17 julho, 2023

A Canseira do Amor Próprio

Milene C Siqueira


Eu não sei você, mas eu ando bem cansada desse blá blá blá de amor próprio. De que você só será capaz de amar o outro quando amar a si mesma. Isso na verdade parece é muito mais inatingível, desesperador e autocentrado.

E na real, acho que o que a gente queria mesmo, do fundo do coração, era a simplicidade de sempre amar e ser amada!

Mas não tem o pra sempre né? Tudo é impermanente e tá ok.

Além dessa ser a complexa dinâmica afetiva que envolve toda nossa vida, aqui tem também um x da questão. Enquanto o desejo realizado de ser amada nos blinda com um afeto gratuito ou retribuído, ele é em especial um porto seguro, um contentamento para a nossa criança. E tudo bem, porque nem por isso é menos importante, e preenche ou apazigua necessidades que validam a nossa primeira infância, onde a idealização era receber todo amor a experienciar, sendo amado/amada.

Já o amar é o território do amadurecimento, é quando o amor que se dá não visa retribuição. É quando percebemos que o amar é a própria gratificação do amor. Porém, em relacionamentos de casais, amar precisa ser o propósito em comum, ainda que não tão iguais, onde horas vamos amar mais que ser amados e vice-versa. Mas, é a permanência no propósito que dará continuidade, e assim a possibilidade de que tambem dentro do relacionamento hajam curas.

Fato é que, quem ama nesse nível de maturidade será inevitavelmente amado.

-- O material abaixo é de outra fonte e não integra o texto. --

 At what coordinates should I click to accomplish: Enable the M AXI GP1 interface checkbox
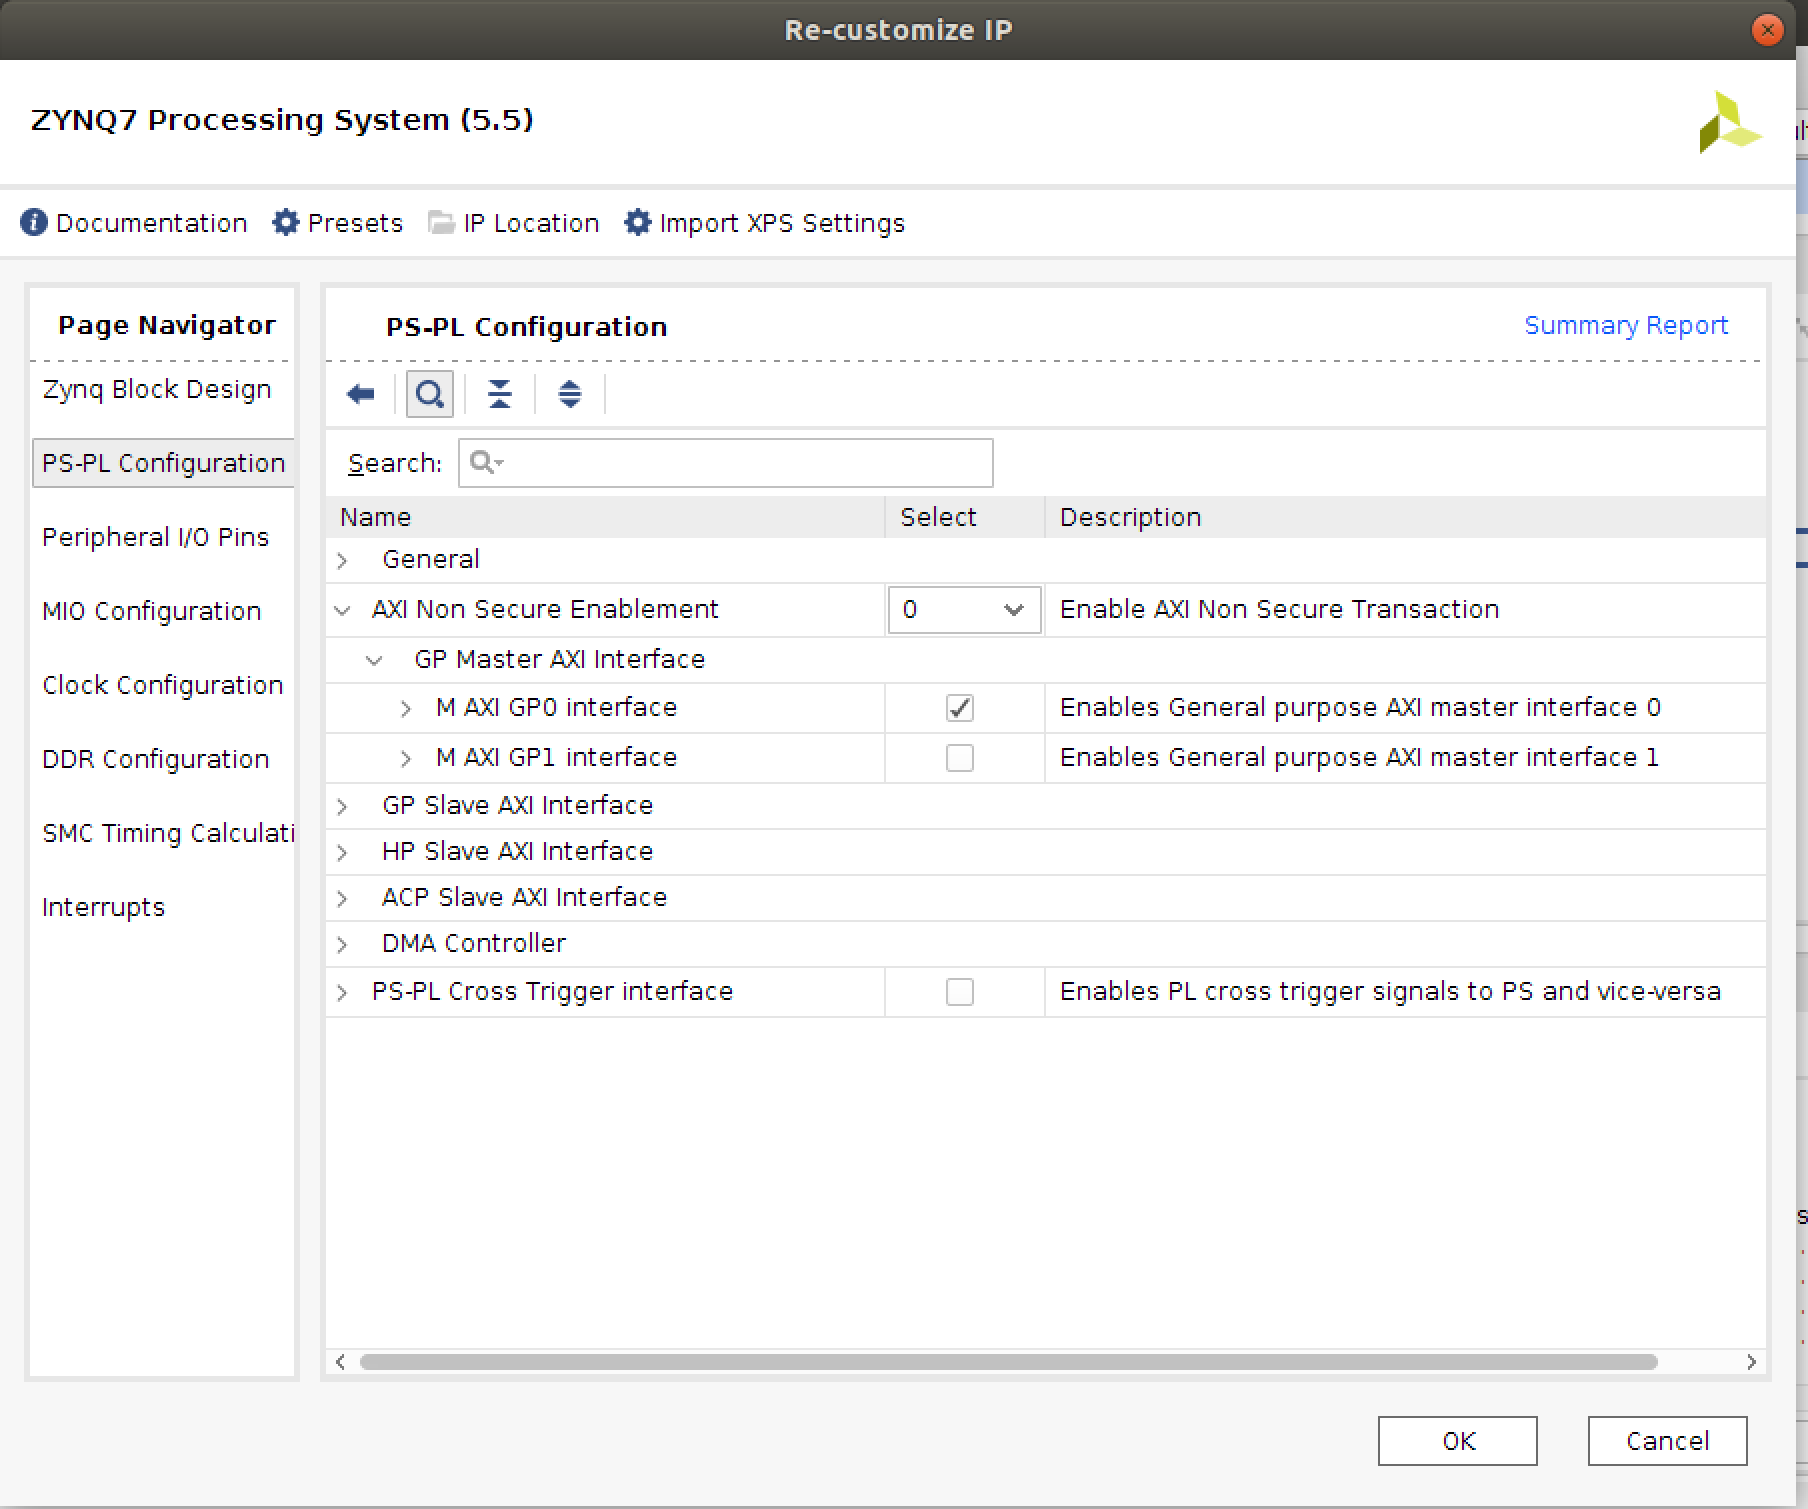tap(959, 758)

Byron Katie, a idealizadora do The Work, fala sobre amor próprio como uma prática de conexão, nós nos conectamos com o nosso amor ao pensar ou estar com o outro, e também ao lavar a nossa louça, escovar os dentes... quando em tudo aquilo que fazemos colocamos conexão afetiva... estamos então praticando, segundo a Katie, o “amor próprio”, ou melhor, o amor que nos é próprio. E conexão é como se define também autocompaixão, onde além de nós, vamos sempre incluir o outro, seja por forma ativa ou em aspiração.

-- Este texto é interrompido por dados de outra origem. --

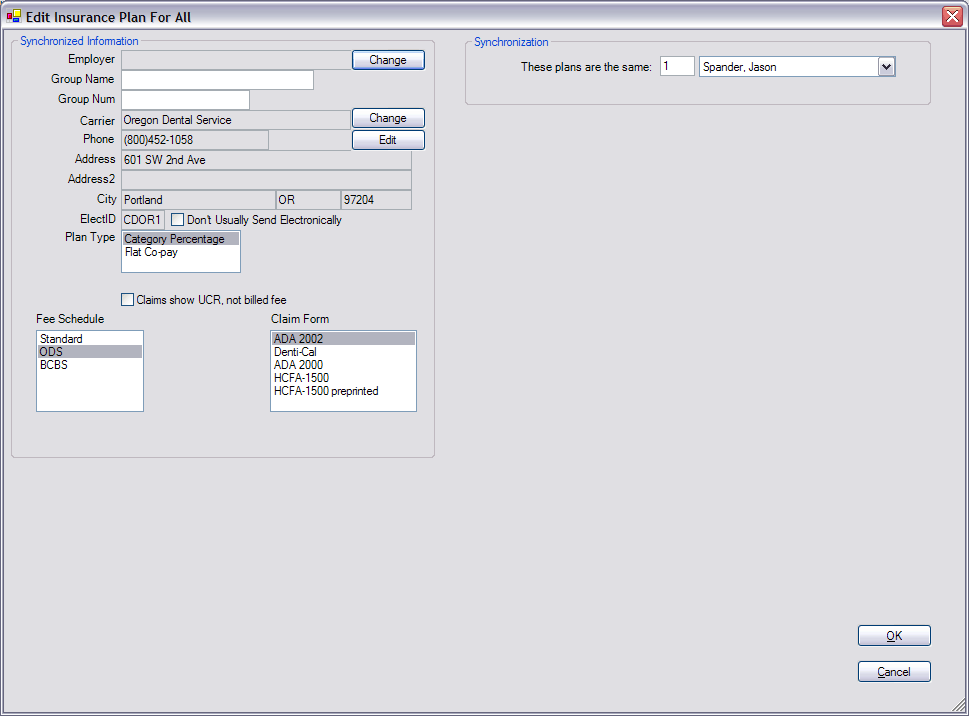Enable Don't Usually Send Electronically checkbox

[178, 220]
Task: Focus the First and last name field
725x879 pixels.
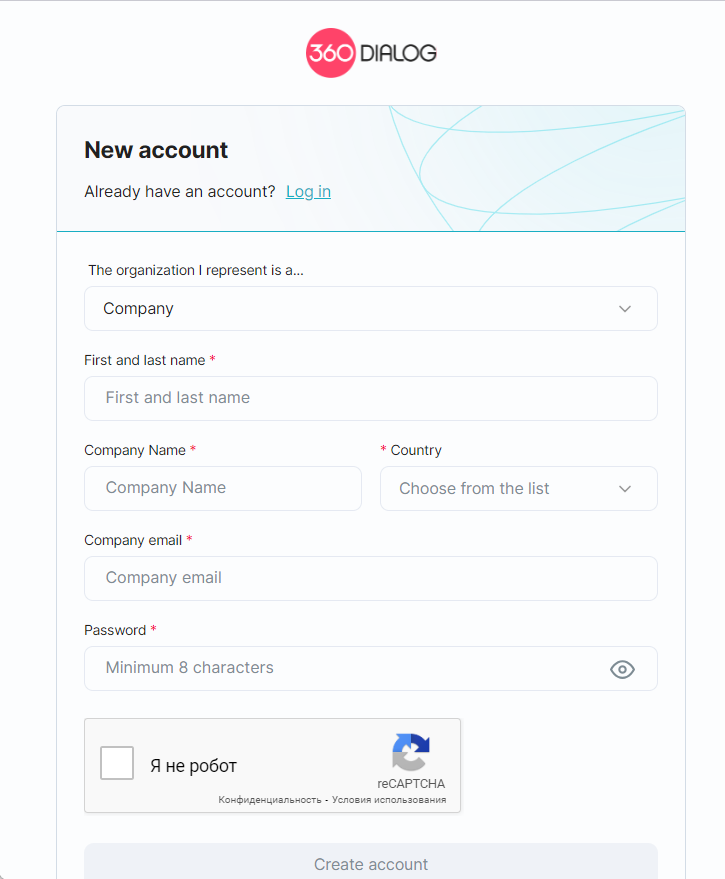Action: pos(370,398)
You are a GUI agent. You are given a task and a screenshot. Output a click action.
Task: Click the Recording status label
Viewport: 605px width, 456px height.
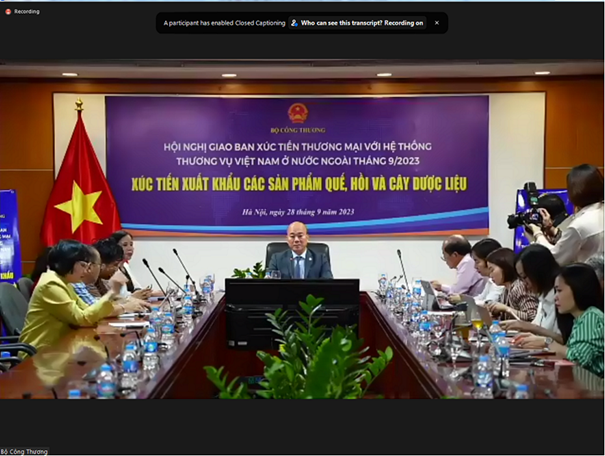point(27,12)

Agora... pensar em fazer algo para lhe conferir amor próprio, como a tal autoestima é mais difundida, é mero efeito cosmético... embora tenha o seu valor estético é isso, coloque água e sabão e mais cedo ou mais tarde, vai emborar! Autoestima é hoje sinônimo de consumo para o mercado, porque você sempre vai achar que precisa fazer algo, ou seja, que precisa consumir, para imaginar-se aceita. E não é apenas a estética em si, mas todo tipo de milagres à venda. E em toda essa dinâmica da autoestima mercadológica, claro que tem muito da nossa cultura capitalista.
E por mais que a gente saiba da importância de todas as formas amorosas de autocuidado e fale da beleza do amor próprio, a verdade é que nem sempre a gente tá disposta ou sente-se capaz de acessar esse auto amor... se fosse fácil, boa parte dos problemas do mundo estariam resolvidos.

Por baixo de toda dificuldade moram traumas, dores, que todos nós temos, e que podem impedir que esse nosso ser habitual, egóico e identificado, desfrute do amor próprio, de dar-se o cuidado e o amor que ele não pôde reconhecer - porque em meio ao dito “amor”, haviam tantas outras sensações... tristezas, raivas, frustrações, indignações, abusos, brigas, solidão, interesses... então o que era, o que é o amor?

Investigar, descongelar cenas, discernir a confusão, olhar com amplidão e compassividade, acessar a sabedoria dos mananciais afetivos, são possibilidades em dar passos rumo à integração dos nossos afetos.